There are no innocents in international politics. If any appear, they will be immediately devoured, along with the naive ones.
Here, too, everyone lies, to some extent, almost all the time.
We, from the outside, try to guess in the recesses of the more or less well-woven speeches the real intention of the fox, the wolf's next step, the snake's lunge, the trick that the hyena is playing while rubbing its paws and opening its smile .
Not only do we not have access to the truth behind the words; nor can we grasp the total reality of what is happening in the various fields of action, in the various theaters, one would say.
We are condemned to assemble incomplete puzzles with fragments of information and with what we extract between the lines of the many discourses that are served to us. We make our best bets.
This has also been our lot in relation to Syria for the last five years.
The games there are still open; the image that the puzzle would reveal to us if one day we were to complete it changes every moment.
In the last move, in Vienna, under the leadership of the United States and Russia, a part of those whose gestures and words we spy and try to decipher came together. They were driven to this, at least in part, by the effects of Russia's forceful entry into the armed conflict.

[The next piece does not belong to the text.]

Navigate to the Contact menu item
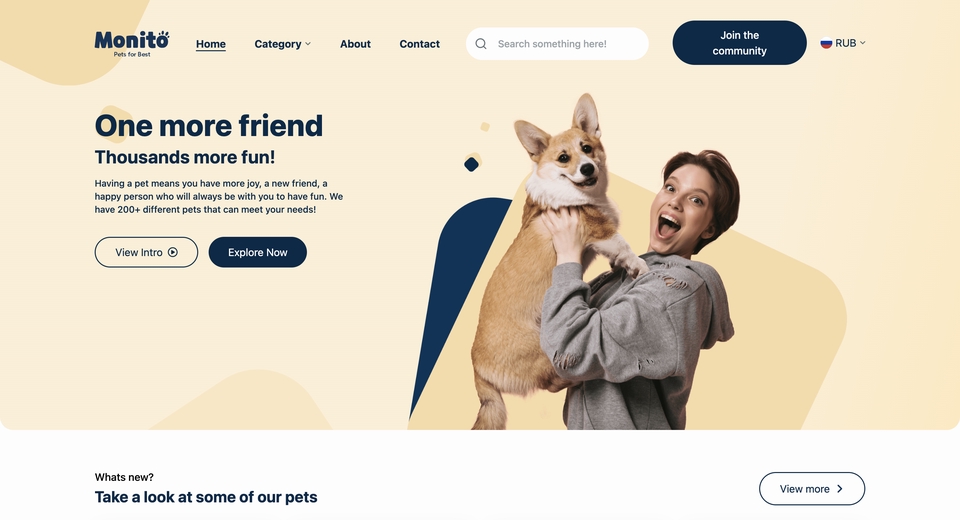Image resolution: width=960 pixels, height=520 pixels. pyautogui.click(x=419, y=44)
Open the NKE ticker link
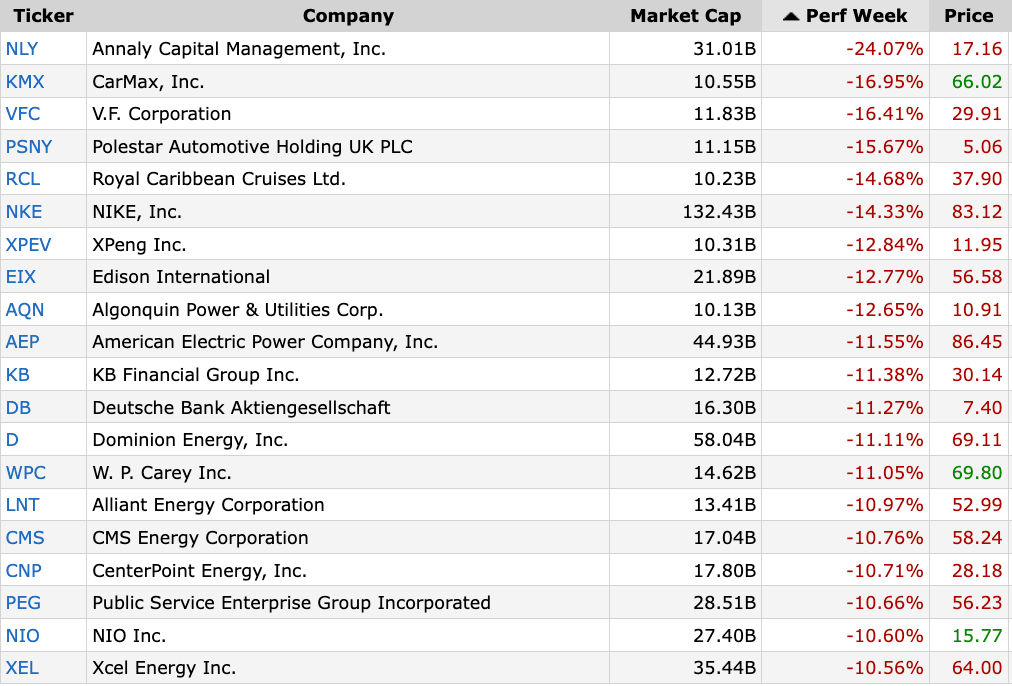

It is said that there is agreement in principle on what the future should be: the maintenance of Syria's territorial unity; building a democratic system supported by strong institutions; the secularity of the state.
Even if they lie, if they lie, they describe the Syria that must be dreamed of.
Nothing less should be wanted to emerge after so much pain, so much blood.
A Syria with territorial integrity is the defeat of the project of fragmenting the Arab world into sectarian, ethnic or religious pseudo-nations. It is a Syria of all its citizens, Muslims, Christians, Kurds. It is a Syria that includes plurality within its one identity.
A Syria of institutions is a country that frees itself from the necessity, from the inevitability of the only savior men.
A secular Syria, even if multireligious, is the guarantee of equality for all before the State.